--- START ---

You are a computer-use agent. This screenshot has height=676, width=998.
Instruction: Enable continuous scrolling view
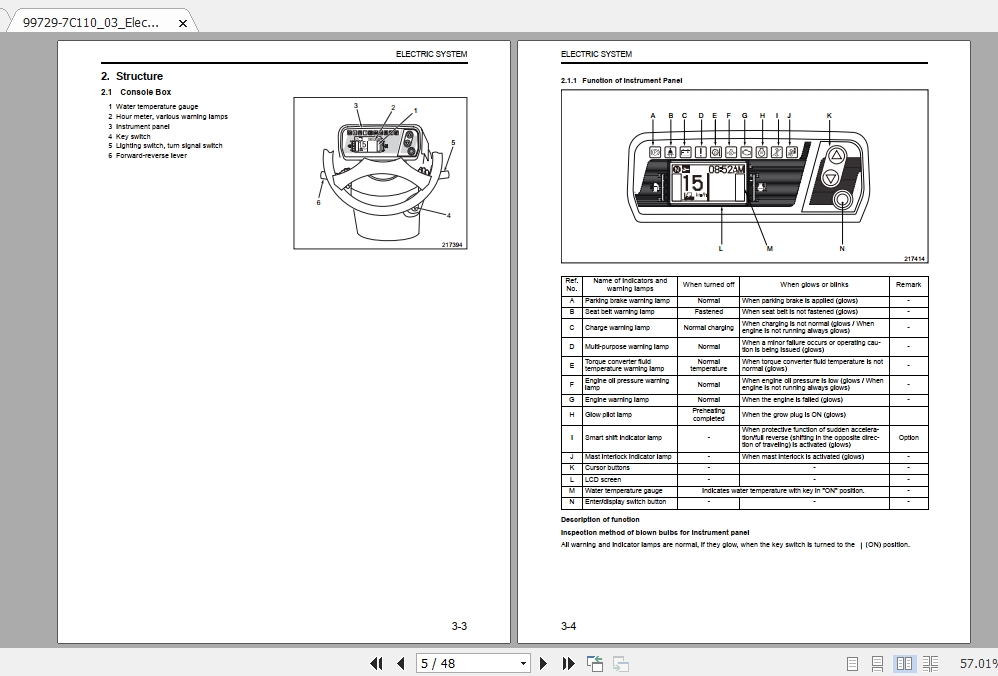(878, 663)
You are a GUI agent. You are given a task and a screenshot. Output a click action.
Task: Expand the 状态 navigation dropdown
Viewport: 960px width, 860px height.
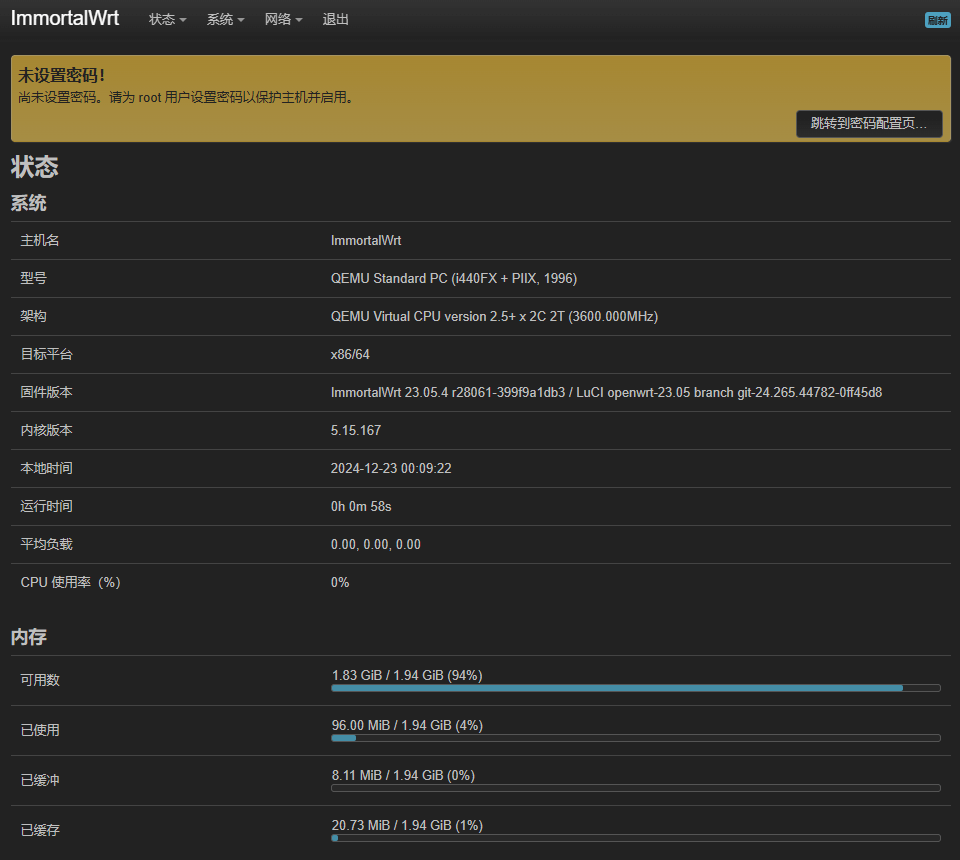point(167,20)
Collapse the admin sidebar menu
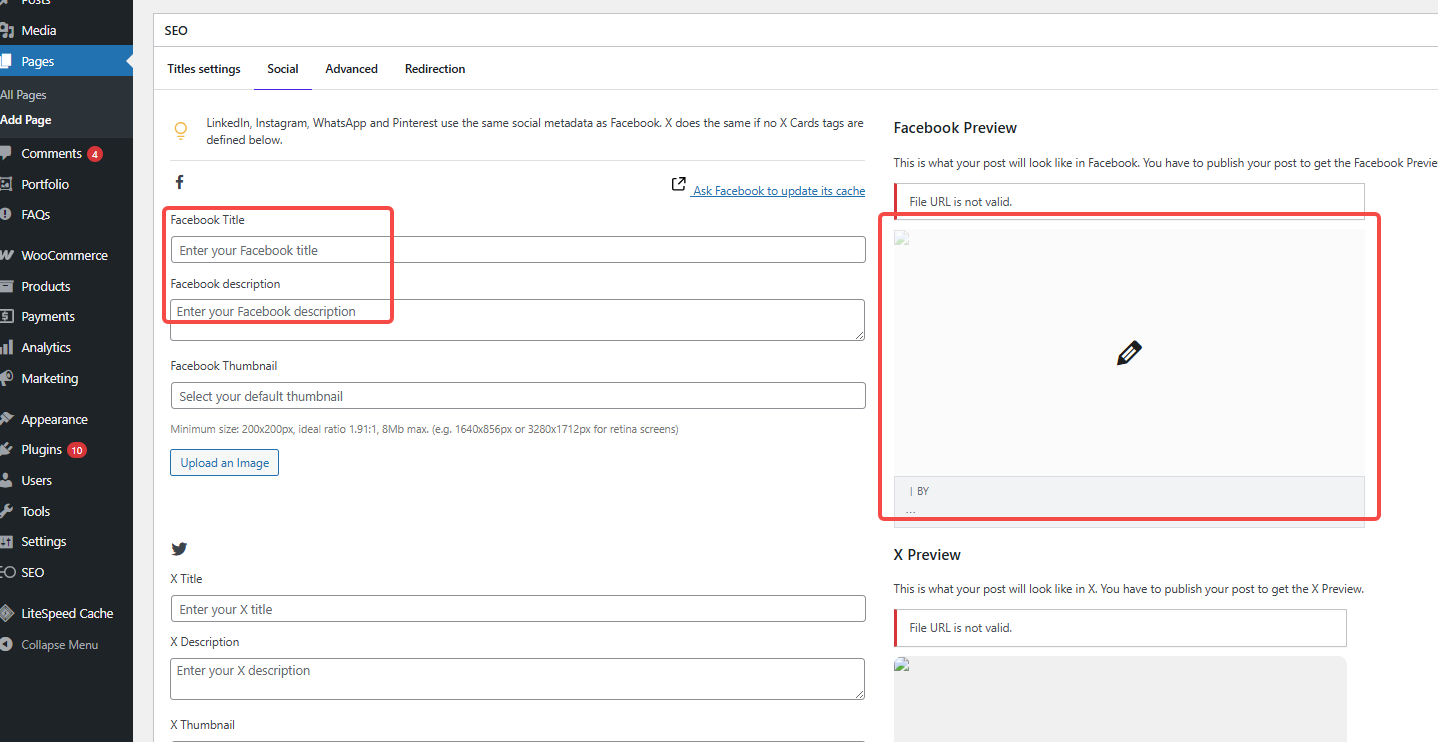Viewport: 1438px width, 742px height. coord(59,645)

--- END ---
--- START ---

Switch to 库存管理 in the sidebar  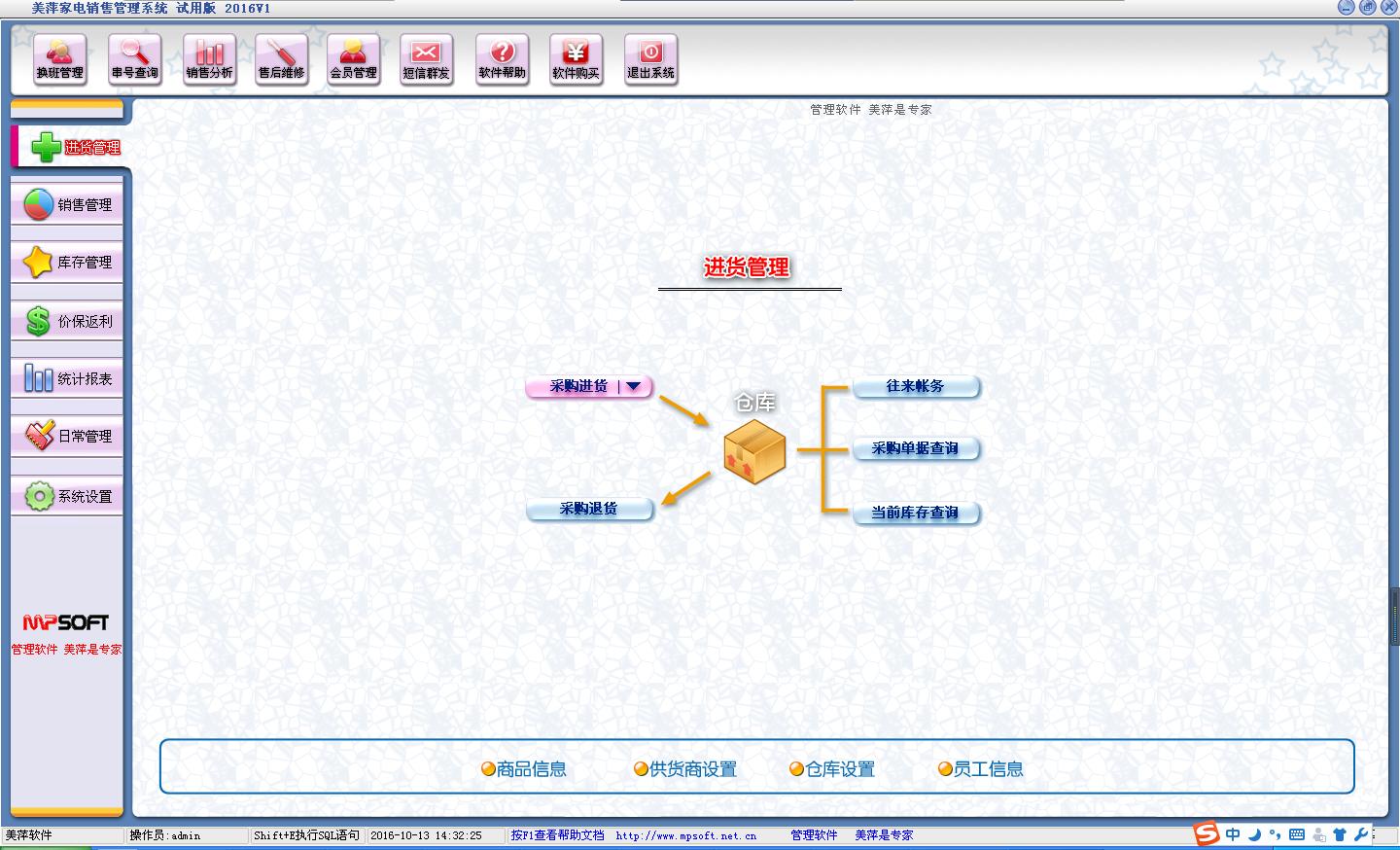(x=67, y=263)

--- END ---

Work task:
Please copy out every line in the listing that has the string "screenshot".

Exercise output:
You are a computer-use agent. This screenshot has height=676, width=998.
You are a GUI agent. You are given a task and a screenshot. Output a click action.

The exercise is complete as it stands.